Después de la lubina llega a la mesa el pichón. Paco es un especialista en pichón; siempre hay uno en su menú y cada vez es diferente a la anterior. Esta vez, el tratamiento de la pechuga es el habitual, piel crujiente y carne aparentemente cruda, sin dejar huella de sangre sobre el plato, condimentada hoy con trufa de verano rallada. Junto al corte de carne aparece un canelón de cacao que envuelve los interiores del ave; una pieza maestra que propone el sabor de un salmís. También hay un poco de caviar, pero es víctima de los protagonistas del plato; solo queda el regusto salino.

Son dos platos de un menú largo en el que Paco Morales se muestra como lo que siempre ha sido, un cocinero técnico, obsesionado con el detalle, en cuya cocina no cabe la simplicidad. Lo muestra en la cuajada de almendras con bonito curado (los tres pescados de este menú llegan curados en sal), con el contrapunto de una pasta de cacao oculto bajo la cuajada, en realidad un ajoblanco denso y ligado. Hay almendras frescas junto a cuatro dados de bonito, para acabar de componer un plato estimulante y lleno de matices.
Encuentro momentos brillantes en el menú de este año. El juego de contrastes -otra vez salados y ácidos- de los tomates cherry, envueltos en un imperceptible velo de anchoa, con rape, pulpa de tamarindo y un suave escabeche de mandarina, o la estimulante tosta de chile cascabel con gambas blancas crudas maceradas en vinagre de algarroba. El sedoso de bacalao con yema de huevo curada, con bolitas de nabo y tronchos de lechuga braseados mantiene el ritmo de una cocina siempre compleja que casi nunca subvierte la naturaleza del producto.

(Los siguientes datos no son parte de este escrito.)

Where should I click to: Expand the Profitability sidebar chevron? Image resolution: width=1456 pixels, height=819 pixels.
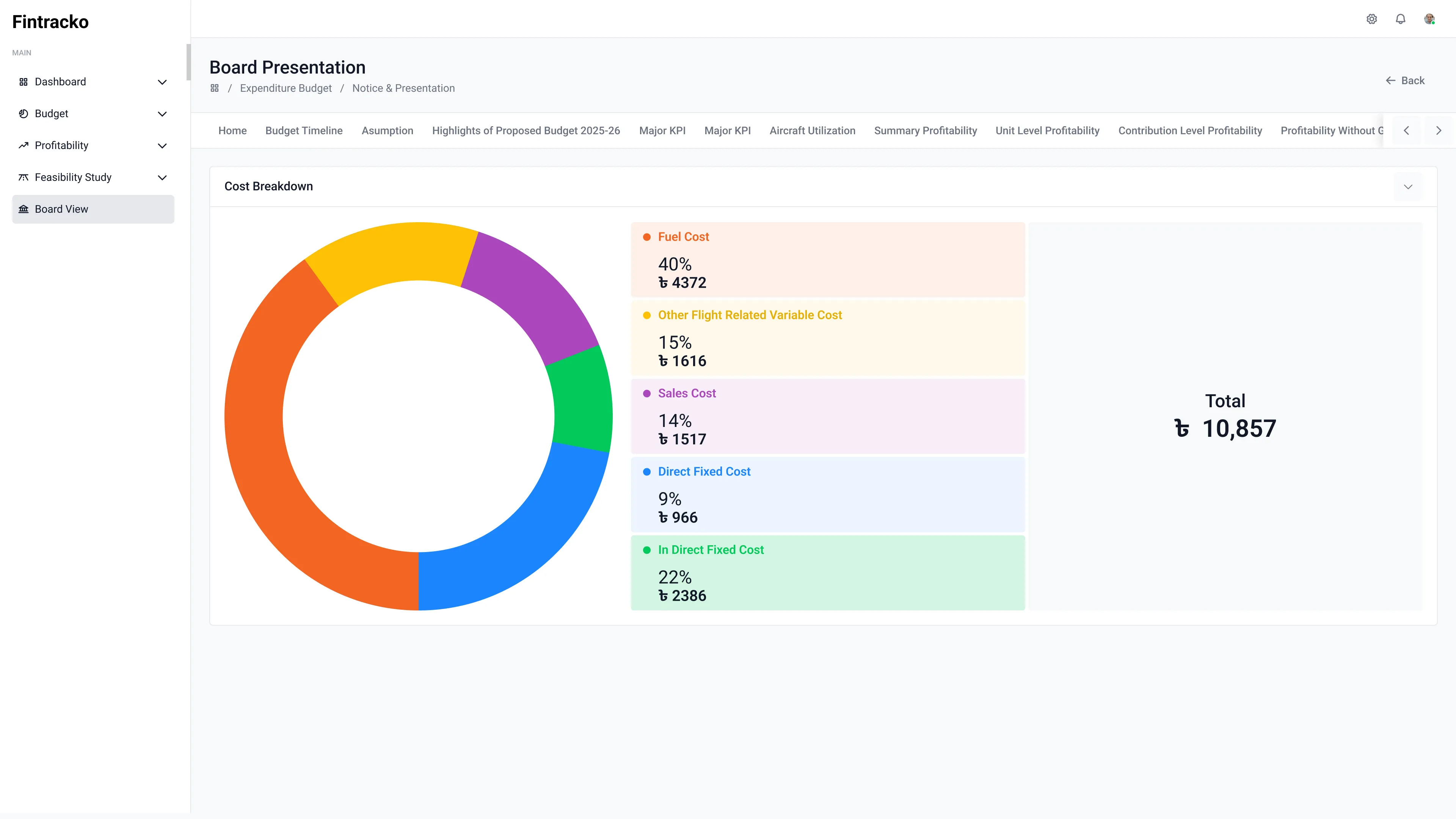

Hay platos que llevan el asunto a terrenos fronterizos, como la endibia (antubiya) a la moruna, un juego de amargos matizados por una lámina de tocino ibérico, la gama de contrastes que proporciona la menestra -cebollitas, trigueros, zanahoria, colmenilla- con mole negro, o el complejo cruce de caminos, texturas y sabores que proporciona el primer postre del menú, un helado de limón ceutí con bizcocho de hierbabuena, nieve de cilantro y pimienta negra.

Noor no ha cambiado en estos seis años. Todo parece igual, más allá del diseño de vajilla, cubiertos y adornos. El mismo lavamanos a la entrada, idéntica ceremonia, el mismo espacio, los mismos decorados y un equipo sobrio y profesional, en el que ya se ve alguna cara conocida tanto en la sala como en la cocina. La puesta en escena ha ganado en naturalidad; entendieron que no están allí para representar sino para contar y guiar. También sigue viva la sorpresa de un espacio consagrado a la alta cocina en un barrio popular, Cañero, llamado el de las casitas bajas. Curiosa historia, Chisco, el otro comedor que hace brillar la alta cocina en Córdoba también es un restaurante de barrio, esta vez de la Fuensanta.
Hay mucho más en este menú largo y al mismo tiempo llevadero. Desde el brillo del Karim (una suerte de humus) de pistachos con huevas de arenque ahumadas y manzana verde, completado con el toque picante de unos dados de pan negro que salpican el plato; dulces, salados, ácidos, ligeras notas amargas y el calor del picante para un plato que seduce. El final de la comida es un ejercicio concretado alrededor de la algarroba -helado y bizcocho- marca la frontera entre el tiempo de la exaltación de la algarroba y la nueva era marcada por la llegada del cacao, del que aquella acabaría convertida en sucedáneo.